= List of casinos in Maryland =

This is a list of casinos in Maryland.

==List of casinos==

| Casino | Opening | Location | VLTS | Tables | Revenue | Notes |
|---|---|---|---|---|---|---|
| Rocky Gap Casino Resort | May 22, 2013 | Flintstone | 631 | 18 | $53,808,925 |  |
| Horseshoe Casino Baltimore | August 26, 2014 | Baltimore | 2,202 | 178 | $271,550,568 |  |
| Hollywood Casino Perryville | September 17, 2010 | Perryville | 850 | 22 | $74,337,371 | The first casino to open in the state. |
| Live! Casino & Hotel | June 6, 2012 | Hanover | 3,994 | 206 | $544,992,891 | The first phase, with 3,200 slot machines and electronic table games, opened on June 6, 2012. Phase II, with 1,550 additional machines, opened in September 2012. Traditional live table games began operation on April 11, 2013. A two-story Poker Room opened on August 28, 2013. |
| Ocean Downs | January 4, 2011 | Berlin | 800 | 0 | $61,019,442 | The casino opened in 2011, complementing a facility which already featured live horse racing. |
| MGM National Harbor | December 8, 2016 | Oxon Hill | 3,139 | 165 | $608,627,387 | On December 20, 2013, MGM Resorts International was awarded the license to construct a $925 million casino resort in National Harbor. The figure subsequently went up to an approved $1.2 billion. |

==Description==
Rocky Gap Casino Resort was built on the grounds of Rocky Gap State Park. First proposal was rejected due to failure by the developer to pay licensing fees. The Maryland Lottery subsequently lowered the casino tax rate for this location and allowed a second round of bids for new proposals, however, no developers submitted any bids. During the third round of bids, three developers submitted bids and licensing fees, two of which were rejected. The license went to the remaining developer and was awarded in late April 2012. Construction began after receiving approval by the Board of Public Works. The developer bought the entire existing resort in addition to building the casino.

(Work instructions) Continue the Maryland casinos text from the point where it stops.

(Information shown)
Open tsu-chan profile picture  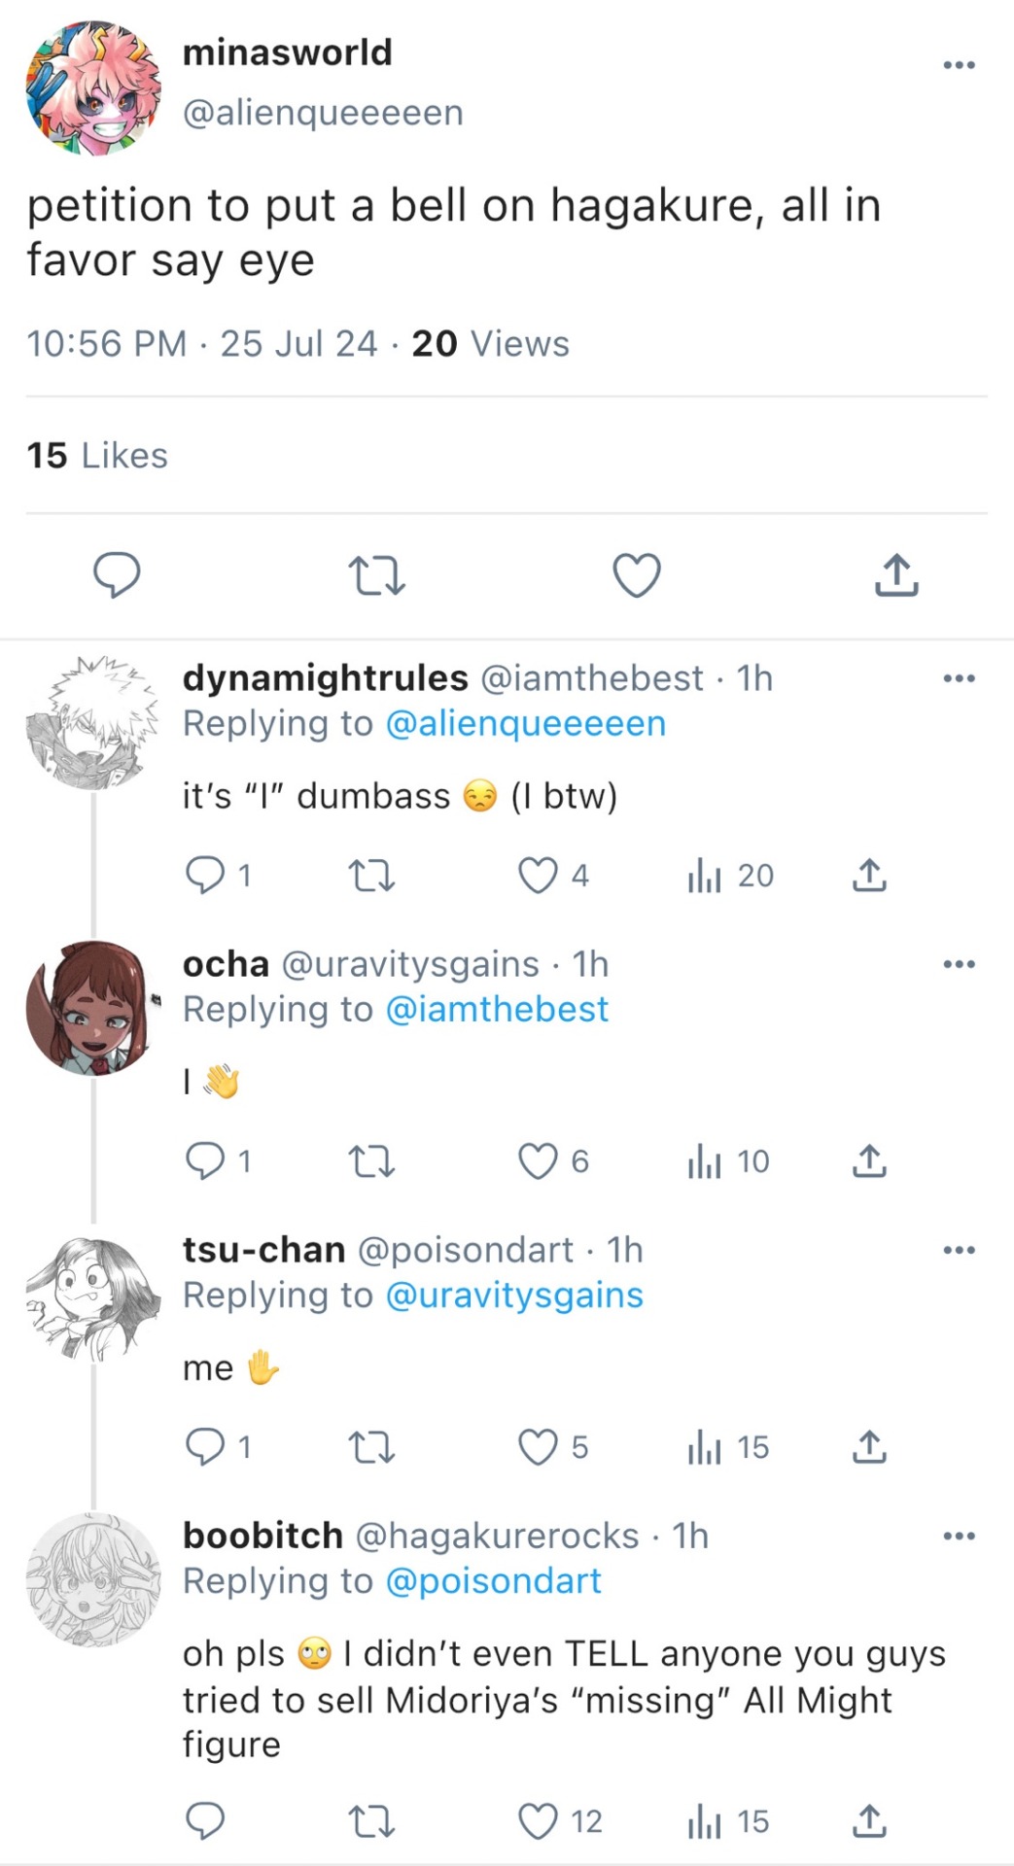coord(93,1297)
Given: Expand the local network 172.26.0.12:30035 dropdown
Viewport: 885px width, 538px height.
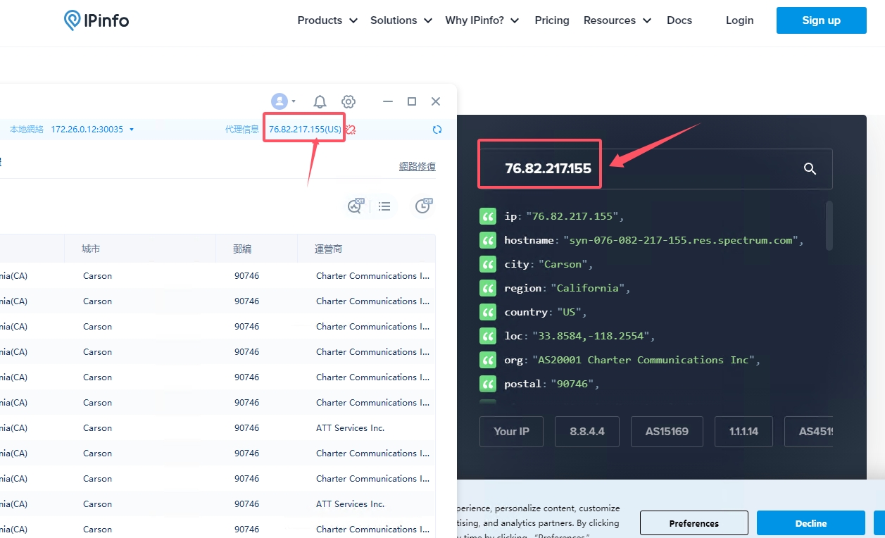Looking at the screenshot, I should [x=132, y=130].
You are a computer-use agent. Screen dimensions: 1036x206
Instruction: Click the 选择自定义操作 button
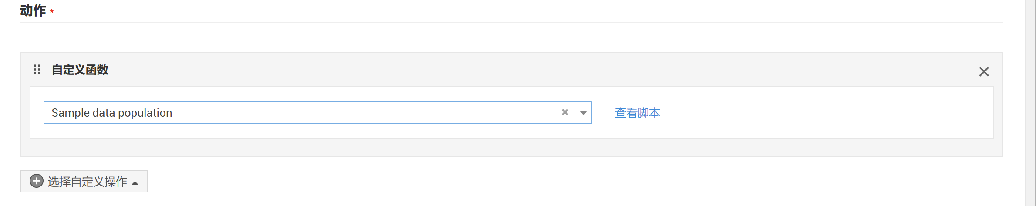pos(84,181)
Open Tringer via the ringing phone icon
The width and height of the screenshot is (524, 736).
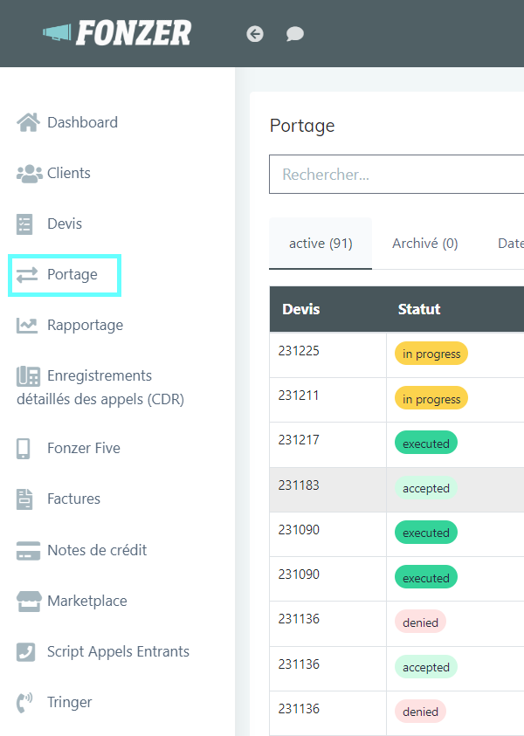pyautogui.click(x=24, y=703)
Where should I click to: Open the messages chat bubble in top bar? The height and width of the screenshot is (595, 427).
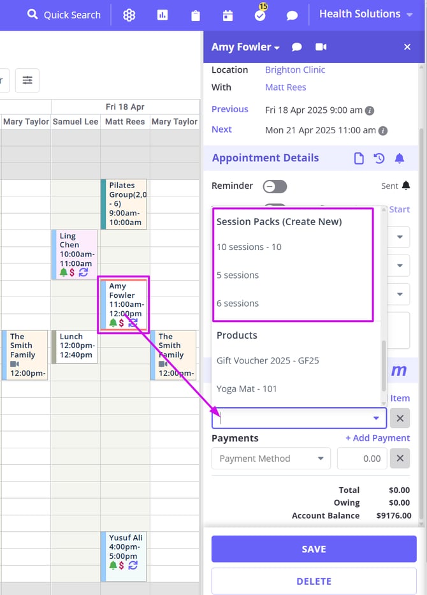292,15
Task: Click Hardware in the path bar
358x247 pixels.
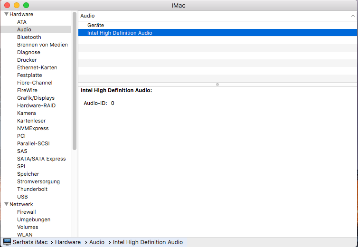Action: click(x=68, y=242)
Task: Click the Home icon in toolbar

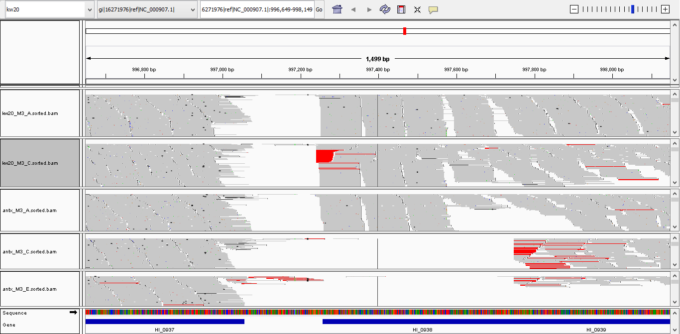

(Result for this task)
== Potential Expansion ==
Governor Martin O'Malley promised to look to expand Maryland's array of gambling in the 2012 legislative session. On February 7, 2012, Senator Douglas JJ Peters introduced legislation in the Maryland State Senate that would legalize an additional casino in Prince George's County. His legislation would legalize a certain number of slot machines and table games in Prince George's as well as table games for the other two open and three yet-to-open casinos in Maryland. The legislation would set aside 2.5% of the Prince George's County casino revenue for an economic development fund and an additional 2.5% of revenue to fund the construction of a new hospital in the county. Such legislation must be approved by the House of Delegates, Senate, Governor, statewide voter referendum, and county-wide voter referendum. At the time, there was speculation that a casino license in Prince George's County would be awarded to a company that plans to build it at either National Harbor or Rosecroft Raceway. While this proposal failed during the regular 2012 legislative session, Governor O'Malley championed a special session in July of that year to address the issue of gambling expansion, which passed in the Maryland legislature. The casino legislation required it to pass a Maryland referendum in November. On November 6, 2012, the casino referendum passed, allowing table games at the existing authorized casinos and allowing a sixth casino to be built in Prince George's County. On December 20, 2013, the Prince George's County casino license was awarded to MGM Resorts International for a casino resort, which opened on December 8, 2016, at National Harbor.

In 2020, the voters of Maryland legalized sports betting. Maryland's casinos will be automatically granted licenses for in-person sports betting. A poll conducted by MDbetting in 2023 also revealed that 75% of participants would like to have casino games on their mobile devices.